First, a choice experiment is developed to investigate the patentee’s objective when licensing her innovation, by examining whether, when the decision to license is made, the patentee maximizes profits or her strategy is to maintain a dominant market position by controlling the largest market share. The results show that the assumptions of profit maximization and licensing to weak competitors in an effort to leave strong competitors out of the market are not always true. Rather the innovator’s incentives concerning patent licensing depend on the market structure and the innovator’s beliefs regarding existing rivals.

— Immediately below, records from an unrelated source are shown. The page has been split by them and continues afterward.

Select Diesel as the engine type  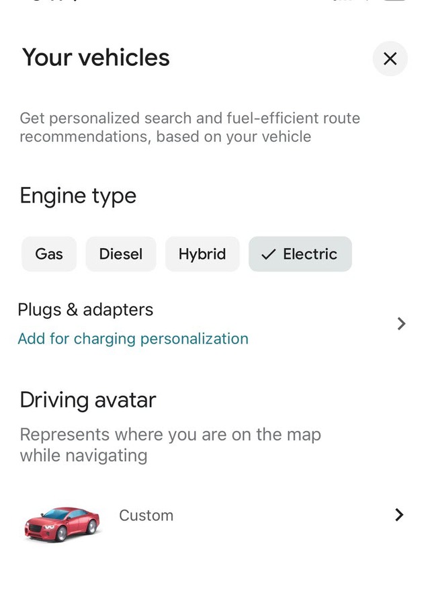point(121,254)
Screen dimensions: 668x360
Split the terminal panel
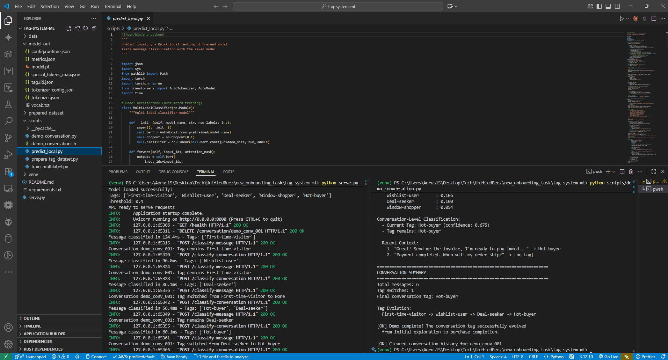[x=622, y=171]
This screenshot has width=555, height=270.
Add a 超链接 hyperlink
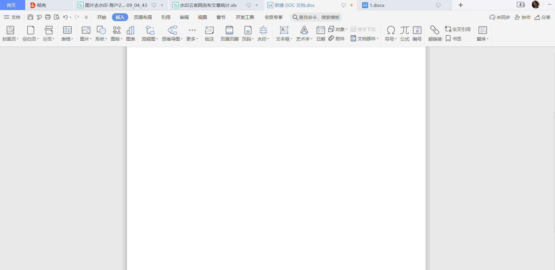click(435, 33)
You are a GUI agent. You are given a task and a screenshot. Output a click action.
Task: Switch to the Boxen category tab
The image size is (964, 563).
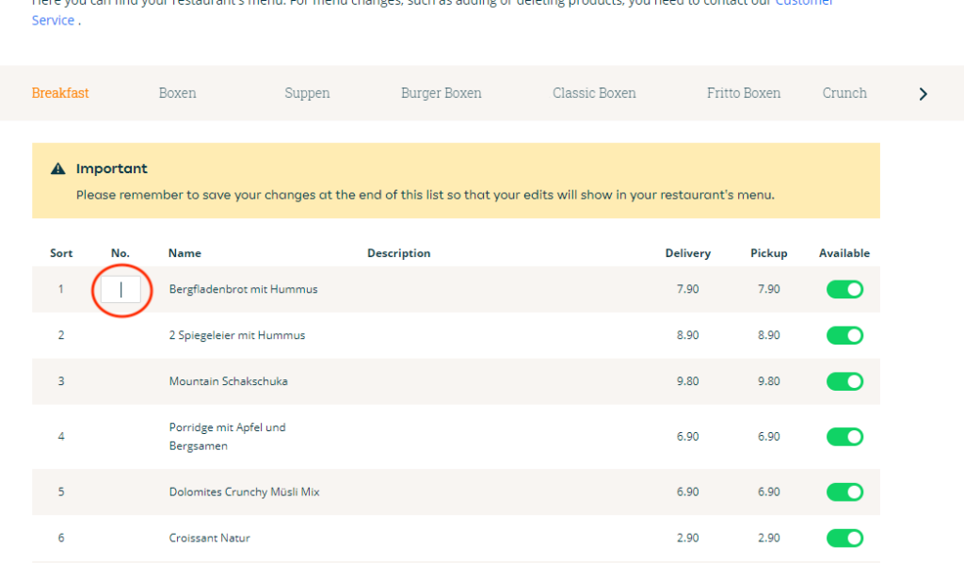pyautogui.click(x=177, y=93)
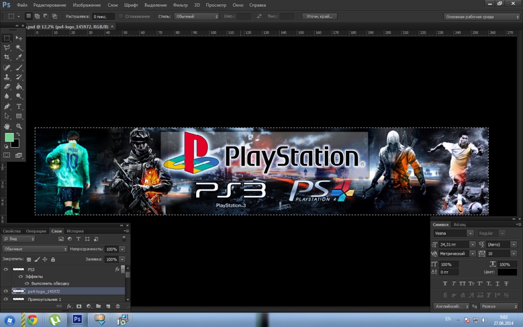Click the green foreground color swatch
This screenshot has width=523, height=327.
(9, 137)
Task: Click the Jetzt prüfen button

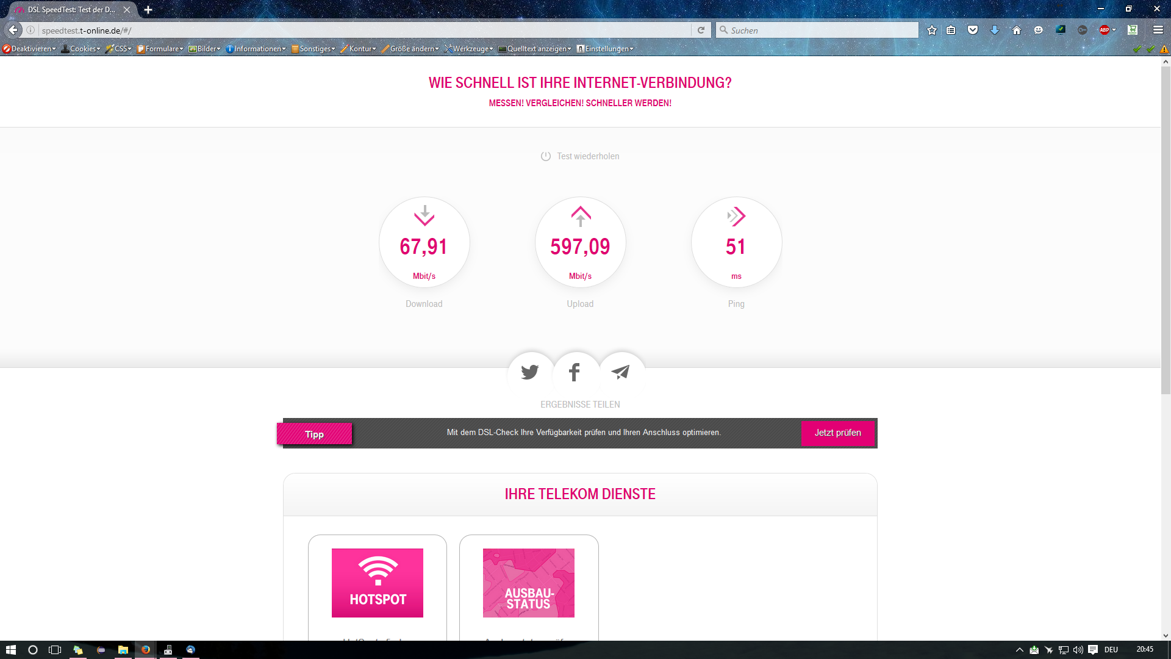Action: 837,433
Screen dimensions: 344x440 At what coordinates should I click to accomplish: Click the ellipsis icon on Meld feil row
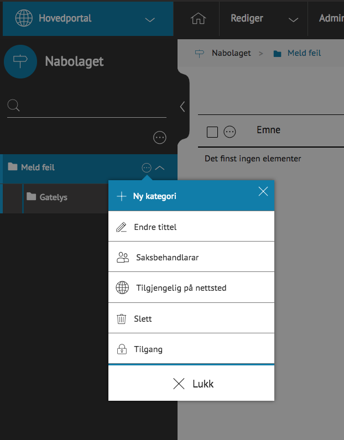(147, 168)
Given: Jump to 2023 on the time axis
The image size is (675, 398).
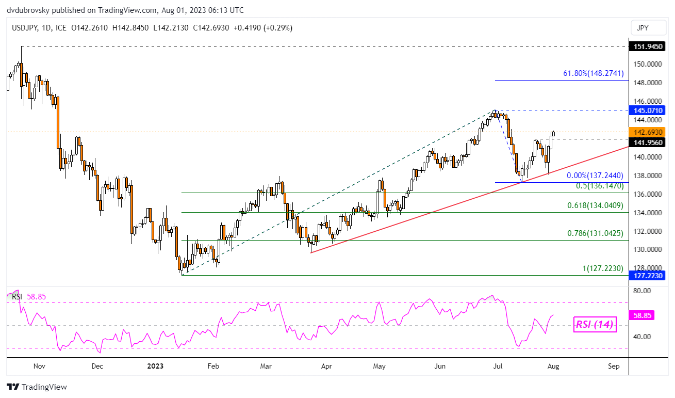Looking at the screenshot, I should click(x=155, y=366).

A second interactive experiment is developed to investigate the effects of the breadth of patent protection and the cost structure of a potential licensee on an innovator’s decision to license her patent and to litigate under infringement as well as on the likelihood of a patent challenge under six different market conditions. The likelihood of licensing occurrence is affected by the patent breadth and the nature of the potential entrant under specific market conditions. The likelihood of an innovator making the decision to offer a license is found to be greater with broad patents regardless of the type of the potential entrant. The likelihood of patent challenge is found to be greater with a broad rather than a narrow patent and when no licensing offer is made by either the patentee or the potential entrant. Also, a weak rival is more likely to challenge a patent than a strong rival. Finally, the likelihood of an innovator invoking an infringement trial is greater when she holds a narrow patent, as suggested in the patent litigation literature, and when she faces a strong rival.